I'd like to restore it (strictly mechanically, I'm not concerned about its cosmetics or the cabinet at this point in time). I've worked on cars, and I've tinkered with various consumer products, but never a sewing machine. Has anyone done something similar, or know of any good resources where I can develop a checklist of everything I need to clean/lube/inspect/replace before I can feel good about using it?

It's evident that the seller's aunt took excellent care of it, and she was using it up until only a few years ago! Although this is mostly a low stakes tinkering project as an end it itself, I'd hate to somehow ruin the thing.

Any direction/input would be greatly appreciated.










Side note: I have the original tabletop, I just removed it because there's a lot of play in its swing-out under-brace and it's stressing the wood at the point of the hinge.


----------



## therealSteveN (Oct 29, 2016)

I've bought and sold a bunch of them to people looking for a piece of history??? Never did look into working on them because if you pumped the treadle, all of them sewed real nice. Really simple works, play with it a bit and you will see pretty much all there is.

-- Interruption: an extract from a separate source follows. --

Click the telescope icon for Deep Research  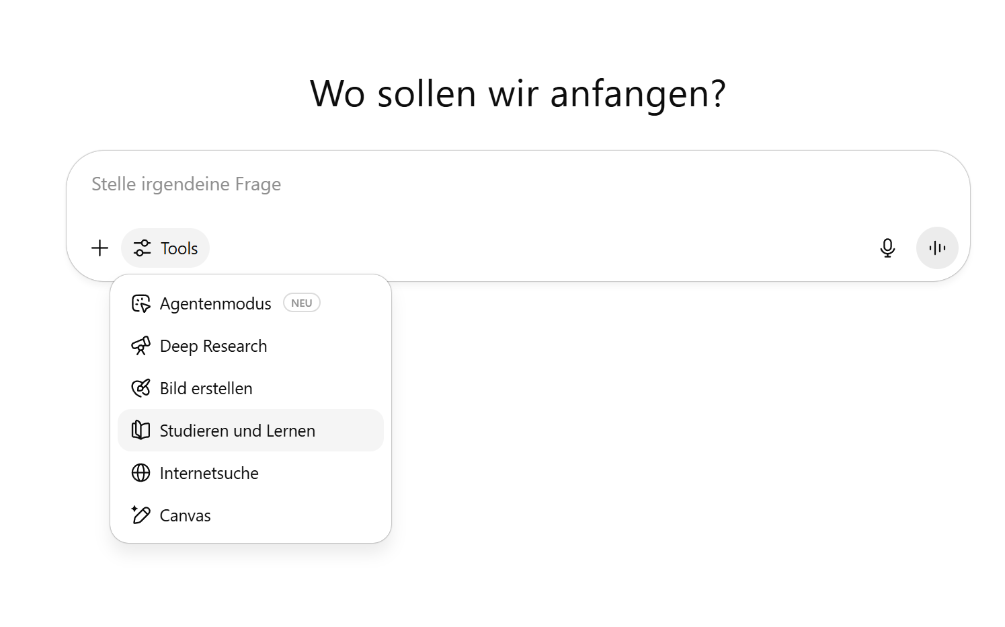point(140,346)
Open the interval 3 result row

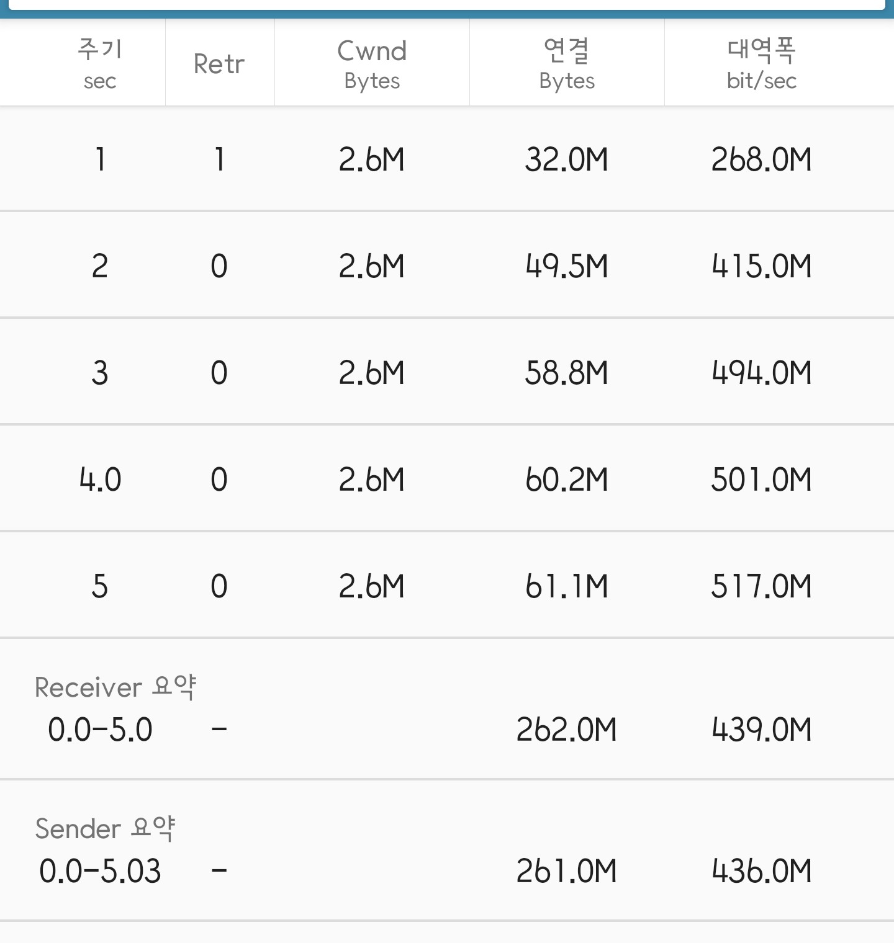[447, 372]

Any knobs and gizmo's just do adjustments on thread play, stitch length, and possibly a zig zag, back then you were limited to stitch.


----------



## MrUnix (May 18, 2012)

That looks to be in fantastic shape, so hopefully all that is needed is a good clean/lube/adjust. Does the motor run? I've rebuilt a couple of sewing machines, although all were much newer than that one. There really is not a lot to them, and even less on those older ones, so you should be able to figure it out easily. Remember to take lots of photos if you do any disassembly.

Cheers,
Brad


----------



## livewire516 (Oct 13, 2018)

Thanks, both of your input are reassuring. Amazingly, the motor runs fine! I don't know the underlying circuitry for its pedal/speed control, but even that works as good as I could have imagined.

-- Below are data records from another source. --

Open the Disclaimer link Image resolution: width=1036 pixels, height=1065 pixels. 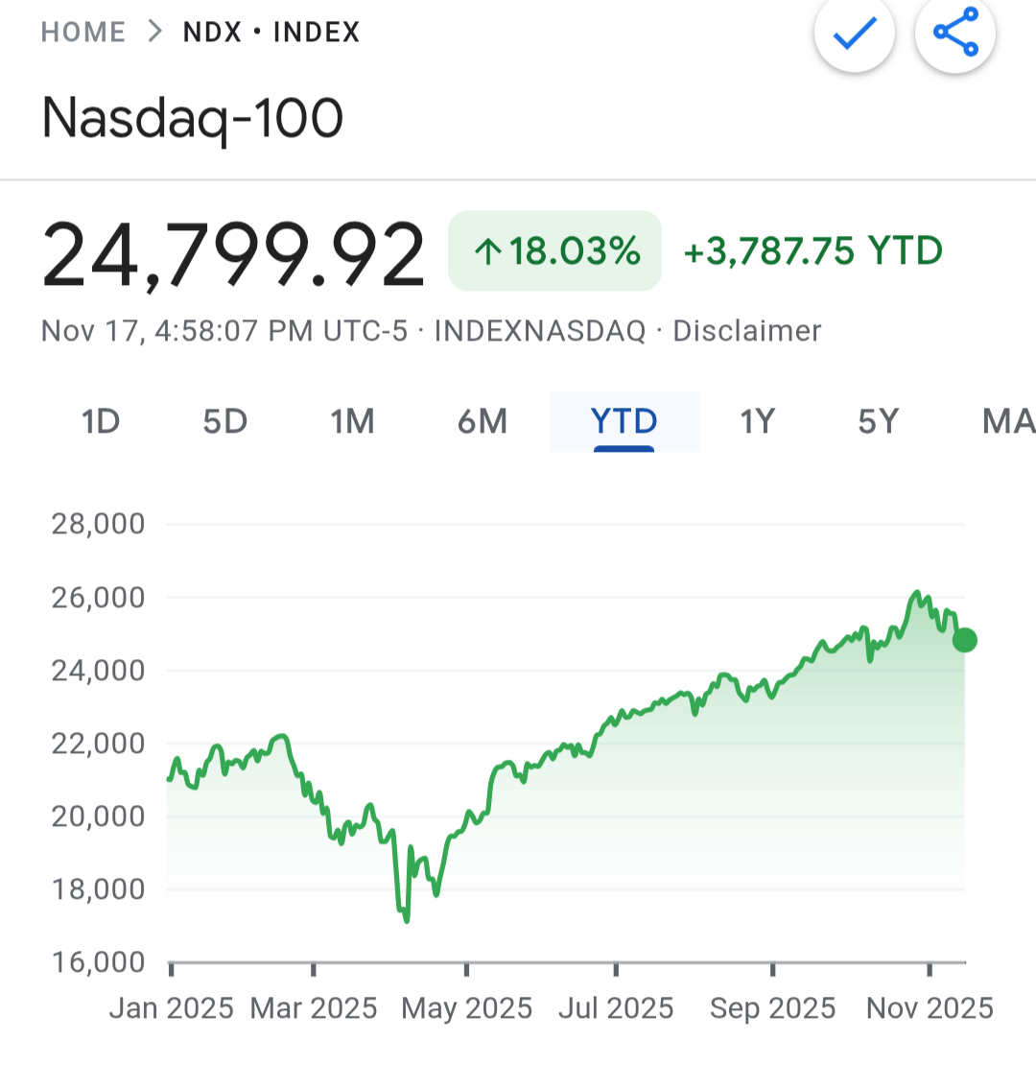pyautogui.click(x=747, y=331)
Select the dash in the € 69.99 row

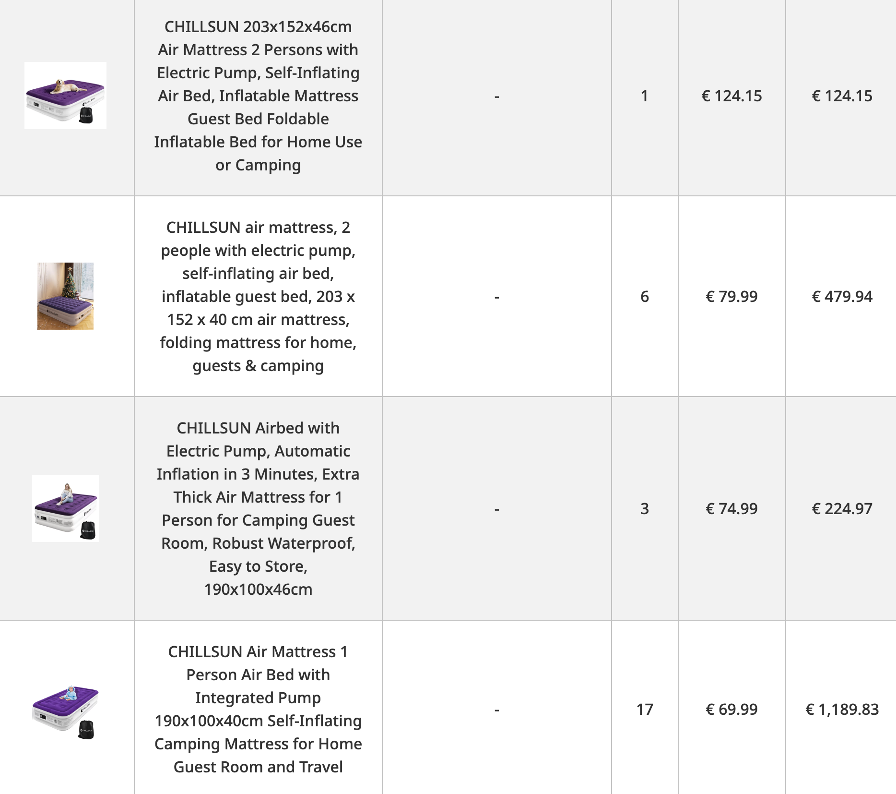pyautogui.click(x=497, y=710)
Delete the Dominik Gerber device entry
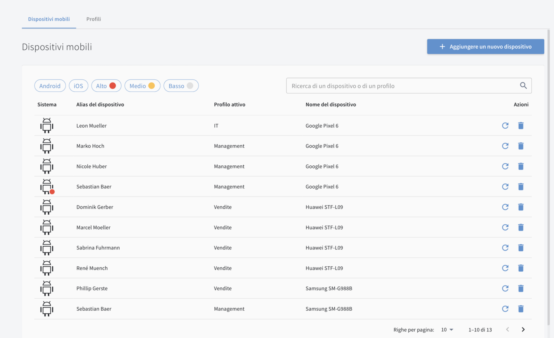 click(521, 207)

I will start with a thorough cleaning/lube as directed by a copy of the Singer 66 manual I downloaded


----------



## AlaskaGuy (Jan 29, 2012)

As Brad suggest "hopefully all that is needed is a good clean/lube/adjust". Once that is done try sewing 2 pieces of Alder veneer together. If successful you should be good to go.


----------



## GR8HUNTER (Jun 13, 2016)

this question is best suited for sawingjocks NOT lumberjocks :<))


----------



## BillWhite (Jul 23, 2007)

Not related to the mechanics, but I cleaned (exterior) an old treadle Singer with GoJo. Did not harm the decals, and sure did make the machine look like new.


----------



## livewire516 (Oct 13, 2018)

Tony - haha I'm sure you mean Sewing Jocks. They'll surely send me back when they realize I'm mostly just interested in upholstering Roorkee and Tripolina-style chairs. Also, I grew up in Bucks, not too far from you, relatively.

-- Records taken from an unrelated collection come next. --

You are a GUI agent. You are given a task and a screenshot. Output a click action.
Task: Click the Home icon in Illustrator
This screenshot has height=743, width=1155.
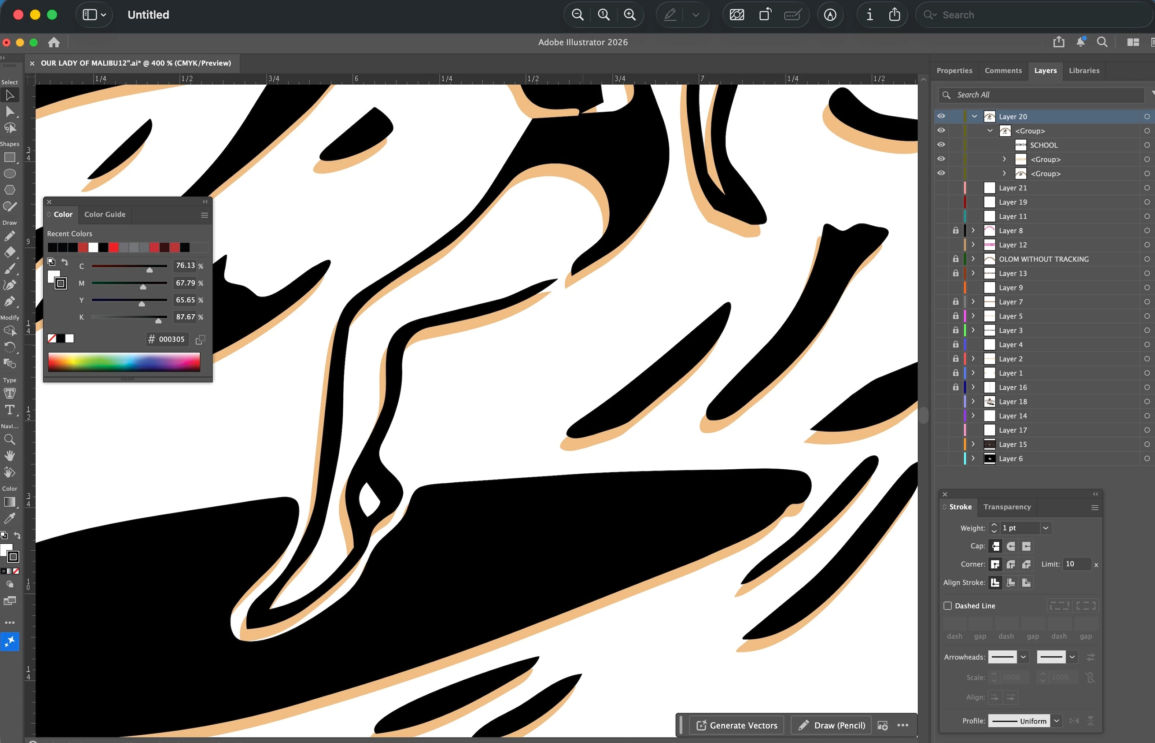click(54, 42)
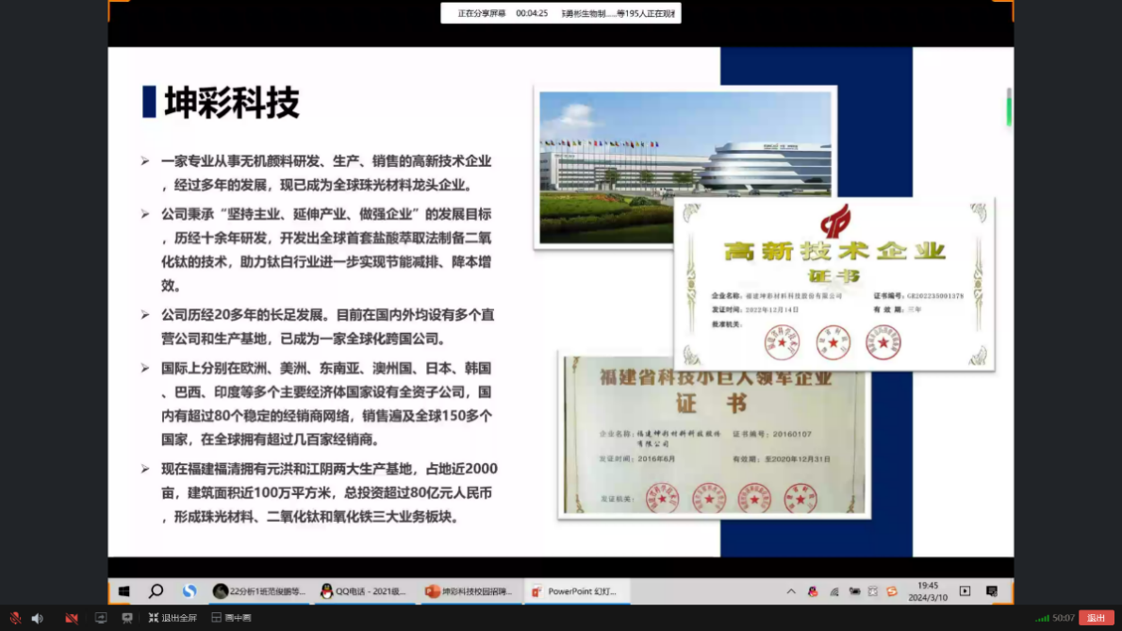Click the Sogou input method tray icon
This screenshot has height=631, width=1122.
click(x=892, y=591)
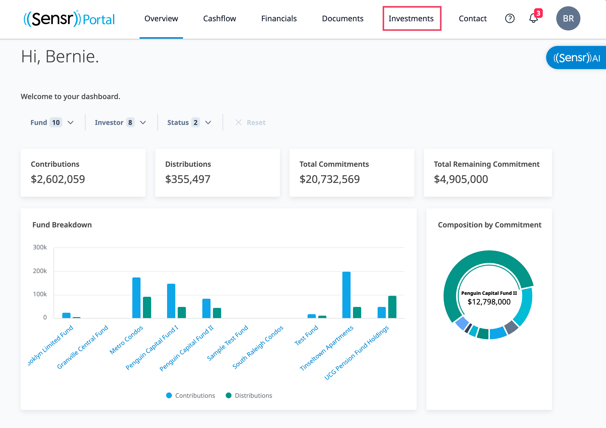This screenshot has height=428, width=606.
Task: Click the Sensr Portal logo
Action: [69, 18]
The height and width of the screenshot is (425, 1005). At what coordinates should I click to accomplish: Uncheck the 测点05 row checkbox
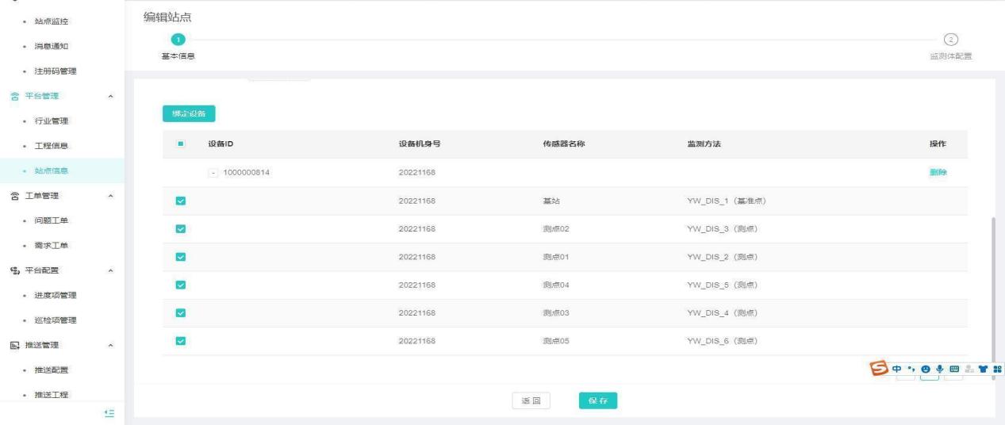pyautogui.click(x=180, y=341)
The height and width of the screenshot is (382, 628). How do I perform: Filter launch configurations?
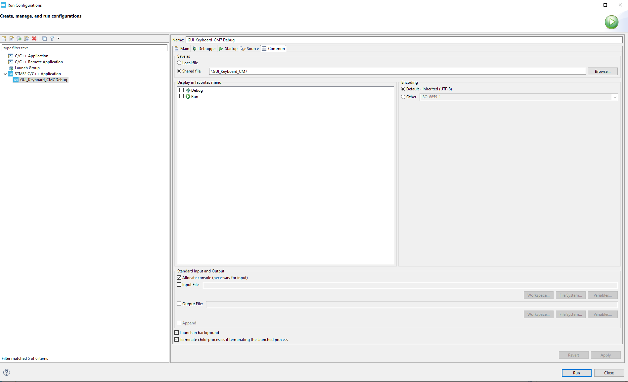pyautogui.click(x=52, y=38)
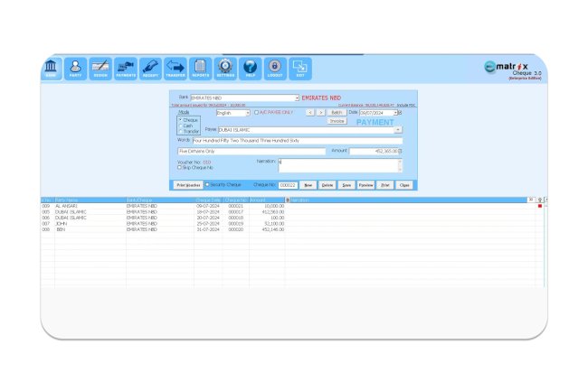Expand the Bank dropdown list

(296, 98)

Bill - Thanks, I hadn't considered the exterior yet but I had been concerned about maintaining the integrity of the decals through all of this. That's reassuring.


----------



## jeffdeluca (Oct 18, 2018)

*Congrats* on your find! I also just picked up a 1948 Singer 15-91 from a nice older lady - this belonged to her grandmother! It was locked up as the lube all dried out. I used Zoom Lily White oil and just doused all the moving parts and little by little freed it up. After much research on the Tube… would have used some kerosene first to loosen it up… let it dry out then lube it up. I'm in the research mode for the proper lube to use in the grease pots where the wicks reside.
Then I found a 1951 Singer 301. Again beautiful condition.
not sure why…. I have this all-of-a-sudden interest!

Here's is a great resource I use… http://vssmb.blogspot.com/2012/01/complete-how-to-re-wire-potted-motor.html


----------